Alors que la date du 13 février est évoquée pour une réouverture des salons de coiffure, si la situation sanitaire l’autorise et moyennement des mesures de protection renforcées, l’UCM juge qu’il n’est «pas acceptable de leur imposer de nouveaux investissements alors que les caisses sont vides».

«Pour les autres secteurs, aucune date n’est même évoquée», se désole l’organisation d’indépendants qui demande que l’on tienne compte des effets de la campagne de vaccination. «Quand la population à risque sera protégée, il sera temps de reprendre une vie normale en respectant les gestes barrière. Ce moment doit être programmé le plus tôt possible.»

L’UCM demande «un soutien prolongé du fédéral» et que le droit passerelle double, en particulier, soit prolongé au mois de mars pour les indépendants qui ne peuvent pas reprendre leur travail. «Il faut préparer l’après-31 janvier, date de la fin du moratoire sur les faillites, notamment en discutant avec les banques», préconise en outre l’UCM, qui demande également aux Régions d’«intensifier leurs efforts» et d’«adapter les aides à la durée de fermeture.»
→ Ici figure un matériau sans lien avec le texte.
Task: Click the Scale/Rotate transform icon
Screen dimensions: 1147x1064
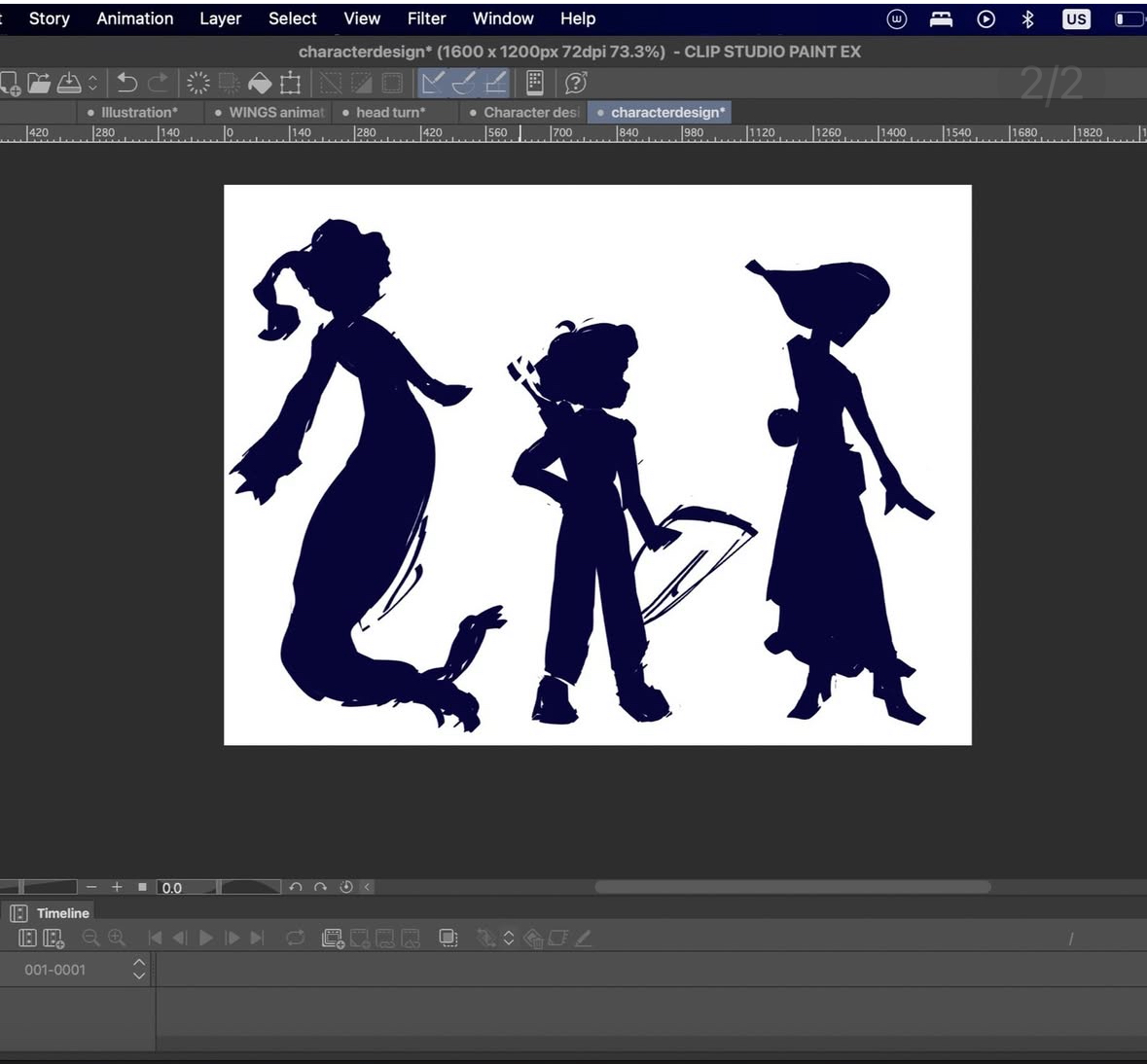Action: pos(290,84)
«Les agences de voyages, ainsi que les hôtels, ont besoin d’une attention particulière puisque leur situation est particulière. La Région wallonne doit enfin proposer une solution structurelle pour le paiement des loyers commerciaux», conclut l’UCM.

 

Le SNI salue «une lueur d’espoir» à l’issue du comité de concertation

Le Syndicat neutre pour indépendant (SNI) se réjouit que le comité de concertation ait évoqué la date du 13 février pour une éventuelle réouverture des salons de coiffure. «Après plus de trois mois d’incertitudes, on leur a enfin donné une date, ce qui leur donne une lueur d’espoir après une période très sombre. C’est un premier pas dans la bonne direction», estime le SNI, qui demande cependant «des perspectives le plus rapidement possible pour les autres secteurs fermés.»
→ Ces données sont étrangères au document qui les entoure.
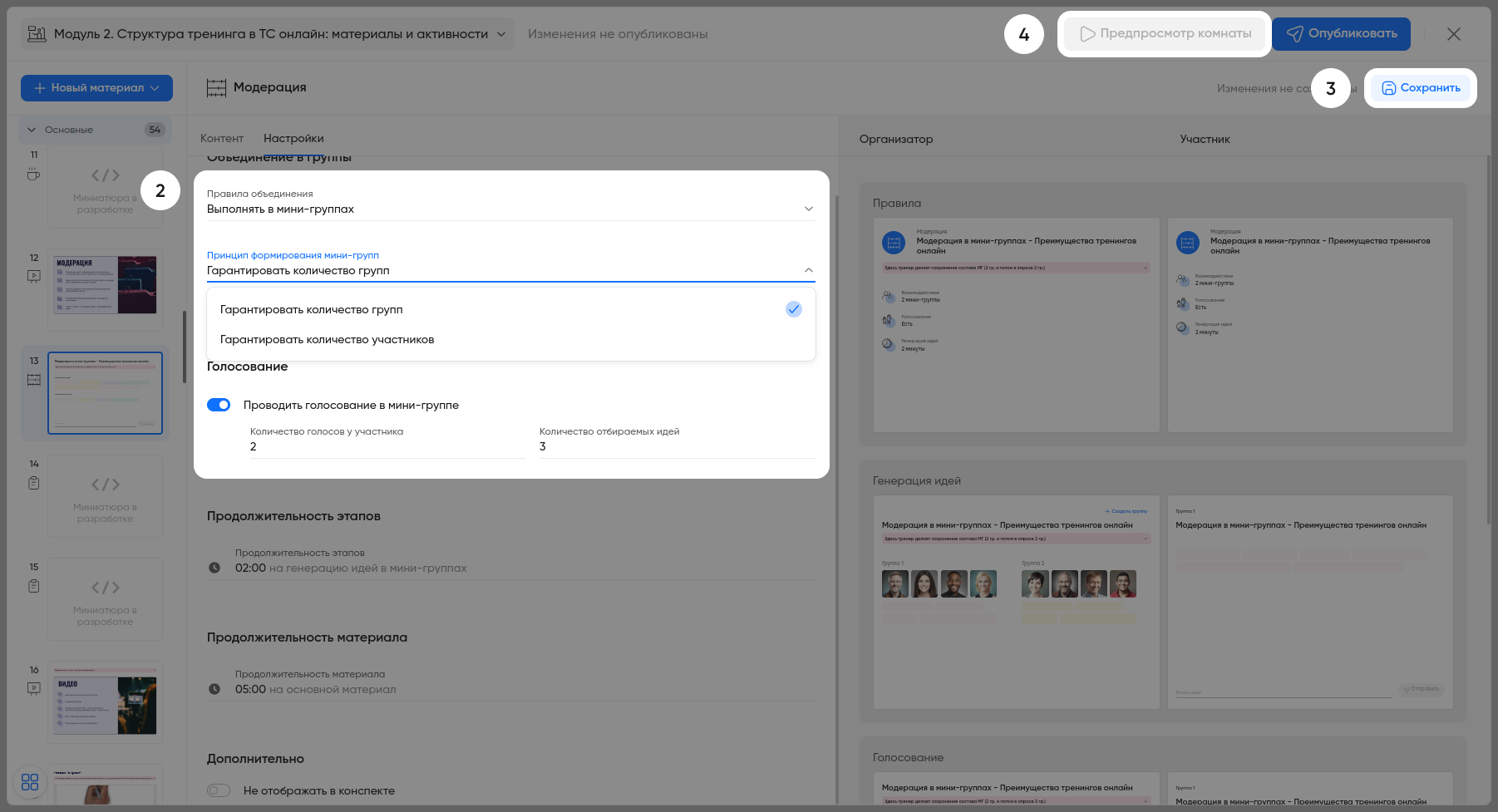Collapse the 'Основные' section
This screenshot has width=1498, height=812.
[32, 130]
«Qu’en est-il de l’horeca ou de l’événementiel?», interroge dans un communiqué le SNI, déplorant que ces secteurs soient «laissés pour compte sans informations ni perspectives». «Ils doivent maintenant recevoir de nouvelles mesures de soutien, notamment sous forme de primes qui leur permettront de continuer à survivre.»

Concernant les mesures sanitaires en vigueur, le SNI demande d’aller plus loin. «Il reste important d’identifier et de surveiller le risque global d’infection. À ce propos, nous restons quelque peu sur notre faim après ce Comité de concertation. Cela reste de la responsabilité de chacun de s’en sortir. C’est pourquoi le contrôle des mesures sanitaires (dans les entreprises, les transports publics, les écoles, etc.) reste important afin de pouvoir contenir le virus en permanence. Nous devons redoubler d’efforts pour réaliser des contrôles mais pour aussi disposer d’études indépendantes et bien étayées», juge encore l’organisation patronale, pour qui «les travailleurs indépendants ne doivent pas être à nouveau victimes du comportement incivique de quelques-uns.»